Problem description:
In the records below, the line with "Given: Click the 299.99 high price annotation" opens the range and the line with "Image resolution: width=660" closes it; print that range exactly and nothing else.

Data supplied:
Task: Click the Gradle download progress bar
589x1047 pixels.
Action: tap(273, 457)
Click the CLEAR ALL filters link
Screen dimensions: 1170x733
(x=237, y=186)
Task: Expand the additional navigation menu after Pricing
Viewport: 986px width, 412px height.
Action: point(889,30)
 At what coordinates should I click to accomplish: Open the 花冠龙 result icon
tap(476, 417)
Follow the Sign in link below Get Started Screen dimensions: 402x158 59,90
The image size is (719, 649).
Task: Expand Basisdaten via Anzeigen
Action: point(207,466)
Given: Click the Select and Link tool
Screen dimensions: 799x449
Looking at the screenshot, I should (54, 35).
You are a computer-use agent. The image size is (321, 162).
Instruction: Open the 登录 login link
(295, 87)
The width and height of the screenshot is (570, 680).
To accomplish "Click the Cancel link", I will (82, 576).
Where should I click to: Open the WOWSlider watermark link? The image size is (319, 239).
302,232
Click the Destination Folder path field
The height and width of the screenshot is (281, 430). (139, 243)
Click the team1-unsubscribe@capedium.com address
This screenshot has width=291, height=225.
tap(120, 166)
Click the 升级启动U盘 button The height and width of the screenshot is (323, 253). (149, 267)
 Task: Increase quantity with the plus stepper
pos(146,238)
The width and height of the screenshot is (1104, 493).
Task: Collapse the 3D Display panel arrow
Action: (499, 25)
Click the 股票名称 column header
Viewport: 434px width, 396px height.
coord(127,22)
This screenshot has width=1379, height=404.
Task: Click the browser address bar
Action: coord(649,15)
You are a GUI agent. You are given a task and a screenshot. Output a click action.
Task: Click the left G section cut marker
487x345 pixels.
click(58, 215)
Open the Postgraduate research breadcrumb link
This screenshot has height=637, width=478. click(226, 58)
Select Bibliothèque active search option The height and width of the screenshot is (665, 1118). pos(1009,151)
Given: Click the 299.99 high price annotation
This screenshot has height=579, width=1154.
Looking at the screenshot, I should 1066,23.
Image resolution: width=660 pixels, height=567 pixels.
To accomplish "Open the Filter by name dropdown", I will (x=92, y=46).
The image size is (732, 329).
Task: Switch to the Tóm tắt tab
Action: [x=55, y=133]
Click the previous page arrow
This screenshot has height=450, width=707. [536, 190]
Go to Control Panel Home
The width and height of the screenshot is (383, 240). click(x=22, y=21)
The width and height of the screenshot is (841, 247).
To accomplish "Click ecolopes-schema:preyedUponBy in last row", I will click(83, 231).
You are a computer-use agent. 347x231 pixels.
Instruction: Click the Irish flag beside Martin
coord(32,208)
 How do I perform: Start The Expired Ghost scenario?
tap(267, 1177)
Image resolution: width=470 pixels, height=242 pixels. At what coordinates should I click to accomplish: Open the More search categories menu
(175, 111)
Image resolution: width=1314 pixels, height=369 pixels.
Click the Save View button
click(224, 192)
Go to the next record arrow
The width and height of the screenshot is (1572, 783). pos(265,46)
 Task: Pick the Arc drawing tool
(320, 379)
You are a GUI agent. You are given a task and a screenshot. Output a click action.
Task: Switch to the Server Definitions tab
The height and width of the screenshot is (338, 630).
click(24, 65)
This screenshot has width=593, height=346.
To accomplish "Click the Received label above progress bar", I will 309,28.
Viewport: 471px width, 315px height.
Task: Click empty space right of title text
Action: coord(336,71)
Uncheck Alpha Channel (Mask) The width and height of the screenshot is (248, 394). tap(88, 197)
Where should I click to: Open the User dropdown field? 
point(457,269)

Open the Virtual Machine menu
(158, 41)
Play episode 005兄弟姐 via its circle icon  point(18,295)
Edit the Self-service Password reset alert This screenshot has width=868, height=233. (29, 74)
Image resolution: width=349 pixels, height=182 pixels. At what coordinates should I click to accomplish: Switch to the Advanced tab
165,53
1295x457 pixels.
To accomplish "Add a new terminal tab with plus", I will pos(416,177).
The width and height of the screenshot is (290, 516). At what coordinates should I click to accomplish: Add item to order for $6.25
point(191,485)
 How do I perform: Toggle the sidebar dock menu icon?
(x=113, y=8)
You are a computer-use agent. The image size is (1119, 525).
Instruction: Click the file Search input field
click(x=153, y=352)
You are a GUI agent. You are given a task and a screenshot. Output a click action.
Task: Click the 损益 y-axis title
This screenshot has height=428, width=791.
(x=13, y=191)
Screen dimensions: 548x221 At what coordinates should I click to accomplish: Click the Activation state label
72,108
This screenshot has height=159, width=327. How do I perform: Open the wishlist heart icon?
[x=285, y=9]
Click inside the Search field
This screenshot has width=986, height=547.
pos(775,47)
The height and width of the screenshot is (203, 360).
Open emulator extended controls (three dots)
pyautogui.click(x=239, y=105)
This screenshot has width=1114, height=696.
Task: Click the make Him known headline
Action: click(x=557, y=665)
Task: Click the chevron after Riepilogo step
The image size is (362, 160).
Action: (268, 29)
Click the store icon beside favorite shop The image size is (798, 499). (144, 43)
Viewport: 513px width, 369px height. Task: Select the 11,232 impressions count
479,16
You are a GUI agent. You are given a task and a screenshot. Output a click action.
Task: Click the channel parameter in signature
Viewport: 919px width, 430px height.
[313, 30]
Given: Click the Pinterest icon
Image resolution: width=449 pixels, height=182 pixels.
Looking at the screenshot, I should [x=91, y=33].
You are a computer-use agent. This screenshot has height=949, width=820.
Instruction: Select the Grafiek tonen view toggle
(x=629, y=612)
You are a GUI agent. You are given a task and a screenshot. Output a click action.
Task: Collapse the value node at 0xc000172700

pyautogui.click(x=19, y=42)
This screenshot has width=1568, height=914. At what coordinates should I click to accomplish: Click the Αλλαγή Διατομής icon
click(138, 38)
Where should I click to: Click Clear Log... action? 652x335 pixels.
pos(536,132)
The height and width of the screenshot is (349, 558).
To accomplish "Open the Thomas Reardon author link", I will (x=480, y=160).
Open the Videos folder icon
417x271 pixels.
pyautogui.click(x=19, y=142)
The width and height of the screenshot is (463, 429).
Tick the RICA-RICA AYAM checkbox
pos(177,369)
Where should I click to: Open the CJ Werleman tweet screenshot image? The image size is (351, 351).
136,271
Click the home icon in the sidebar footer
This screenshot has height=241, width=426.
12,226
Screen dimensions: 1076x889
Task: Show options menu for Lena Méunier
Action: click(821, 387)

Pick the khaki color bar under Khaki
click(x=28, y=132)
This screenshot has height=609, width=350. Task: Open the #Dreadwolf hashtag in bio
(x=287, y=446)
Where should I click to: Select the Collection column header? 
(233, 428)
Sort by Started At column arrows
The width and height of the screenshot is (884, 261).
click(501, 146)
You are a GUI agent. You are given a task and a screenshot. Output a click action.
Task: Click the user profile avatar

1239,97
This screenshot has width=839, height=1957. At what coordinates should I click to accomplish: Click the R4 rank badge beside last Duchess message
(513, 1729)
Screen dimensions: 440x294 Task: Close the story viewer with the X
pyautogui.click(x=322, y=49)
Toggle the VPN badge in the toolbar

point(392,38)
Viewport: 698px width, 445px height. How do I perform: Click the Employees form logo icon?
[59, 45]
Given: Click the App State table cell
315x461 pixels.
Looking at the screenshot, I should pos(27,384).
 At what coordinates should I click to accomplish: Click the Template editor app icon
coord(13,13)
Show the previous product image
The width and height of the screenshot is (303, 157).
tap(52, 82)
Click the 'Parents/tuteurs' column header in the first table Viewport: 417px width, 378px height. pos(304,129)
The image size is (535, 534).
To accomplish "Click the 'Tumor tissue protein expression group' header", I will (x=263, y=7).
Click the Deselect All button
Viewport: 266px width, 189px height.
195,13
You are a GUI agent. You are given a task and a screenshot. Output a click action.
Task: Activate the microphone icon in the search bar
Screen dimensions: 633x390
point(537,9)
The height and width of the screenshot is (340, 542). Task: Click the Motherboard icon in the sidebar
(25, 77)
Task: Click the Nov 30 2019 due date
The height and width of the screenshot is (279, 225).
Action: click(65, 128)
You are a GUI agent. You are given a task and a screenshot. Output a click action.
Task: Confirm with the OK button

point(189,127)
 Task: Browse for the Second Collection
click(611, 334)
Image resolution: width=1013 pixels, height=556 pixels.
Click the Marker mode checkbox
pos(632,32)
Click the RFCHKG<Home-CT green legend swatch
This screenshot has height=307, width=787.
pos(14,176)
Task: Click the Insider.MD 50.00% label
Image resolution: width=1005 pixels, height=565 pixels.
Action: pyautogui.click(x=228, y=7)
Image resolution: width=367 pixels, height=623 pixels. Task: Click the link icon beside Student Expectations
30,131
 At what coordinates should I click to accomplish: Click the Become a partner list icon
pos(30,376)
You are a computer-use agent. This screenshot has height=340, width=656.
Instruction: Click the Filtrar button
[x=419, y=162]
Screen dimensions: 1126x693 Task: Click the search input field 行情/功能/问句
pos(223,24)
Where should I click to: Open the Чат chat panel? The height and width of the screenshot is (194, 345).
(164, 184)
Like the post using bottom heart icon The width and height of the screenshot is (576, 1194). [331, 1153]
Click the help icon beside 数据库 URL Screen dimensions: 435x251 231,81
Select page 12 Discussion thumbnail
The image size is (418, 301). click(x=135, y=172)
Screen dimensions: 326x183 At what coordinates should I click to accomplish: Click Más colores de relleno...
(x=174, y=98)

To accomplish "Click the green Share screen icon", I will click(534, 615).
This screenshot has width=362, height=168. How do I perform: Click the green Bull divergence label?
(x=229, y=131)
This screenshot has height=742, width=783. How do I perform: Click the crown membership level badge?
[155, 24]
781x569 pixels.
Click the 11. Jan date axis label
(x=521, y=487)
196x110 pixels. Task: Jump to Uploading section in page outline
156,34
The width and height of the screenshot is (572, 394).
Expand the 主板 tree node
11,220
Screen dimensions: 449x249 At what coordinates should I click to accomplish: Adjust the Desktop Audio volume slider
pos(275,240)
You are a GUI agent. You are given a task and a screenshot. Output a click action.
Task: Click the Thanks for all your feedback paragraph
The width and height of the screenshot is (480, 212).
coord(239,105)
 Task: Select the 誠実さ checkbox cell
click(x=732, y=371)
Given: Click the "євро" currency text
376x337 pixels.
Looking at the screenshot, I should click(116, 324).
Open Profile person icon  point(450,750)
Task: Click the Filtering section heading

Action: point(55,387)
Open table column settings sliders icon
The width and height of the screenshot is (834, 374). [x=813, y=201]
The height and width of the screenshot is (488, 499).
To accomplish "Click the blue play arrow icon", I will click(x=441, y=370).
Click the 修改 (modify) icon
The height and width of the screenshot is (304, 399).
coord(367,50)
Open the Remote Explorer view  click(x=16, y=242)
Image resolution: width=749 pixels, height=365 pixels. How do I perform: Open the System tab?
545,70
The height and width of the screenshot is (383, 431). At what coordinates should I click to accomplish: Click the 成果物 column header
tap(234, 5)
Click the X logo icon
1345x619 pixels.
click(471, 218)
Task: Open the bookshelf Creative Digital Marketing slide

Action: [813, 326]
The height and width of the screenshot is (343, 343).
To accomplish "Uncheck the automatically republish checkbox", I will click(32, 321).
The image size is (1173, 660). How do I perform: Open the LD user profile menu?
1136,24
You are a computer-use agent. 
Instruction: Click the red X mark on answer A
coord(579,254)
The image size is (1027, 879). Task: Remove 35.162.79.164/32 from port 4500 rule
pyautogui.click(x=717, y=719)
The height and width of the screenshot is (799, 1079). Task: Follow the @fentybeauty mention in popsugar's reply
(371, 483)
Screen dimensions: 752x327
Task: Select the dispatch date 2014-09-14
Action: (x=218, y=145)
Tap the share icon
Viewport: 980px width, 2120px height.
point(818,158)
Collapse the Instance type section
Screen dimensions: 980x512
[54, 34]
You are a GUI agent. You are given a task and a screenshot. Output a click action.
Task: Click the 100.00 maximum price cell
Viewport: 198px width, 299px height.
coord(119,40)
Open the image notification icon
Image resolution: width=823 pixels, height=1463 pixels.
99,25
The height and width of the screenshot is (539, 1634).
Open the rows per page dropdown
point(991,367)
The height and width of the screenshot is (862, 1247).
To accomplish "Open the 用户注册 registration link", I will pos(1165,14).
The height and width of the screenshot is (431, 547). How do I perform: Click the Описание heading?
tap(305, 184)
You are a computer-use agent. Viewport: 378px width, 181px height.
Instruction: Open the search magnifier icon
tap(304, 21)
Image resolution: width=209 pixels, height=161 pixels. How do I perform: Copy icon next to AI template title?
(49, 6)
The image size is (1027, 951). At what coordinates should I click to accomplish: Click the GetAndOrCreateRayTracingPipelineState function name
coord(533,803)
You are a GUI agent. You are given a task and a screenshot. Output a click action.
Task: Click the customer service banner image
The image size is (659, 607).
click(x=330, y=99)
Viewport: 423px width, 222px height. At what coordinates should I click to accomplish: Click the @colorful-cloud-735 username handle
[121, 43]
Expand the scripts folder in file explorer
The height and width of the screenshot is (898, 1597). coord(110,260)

Expected answer:
Given: Click the 299.99 high price annotation
This screenshot has height=579, width=1154.
Looking at the screenshot, I should 1066,23.
Image resolution: width=660 pixels, height=567 pixels.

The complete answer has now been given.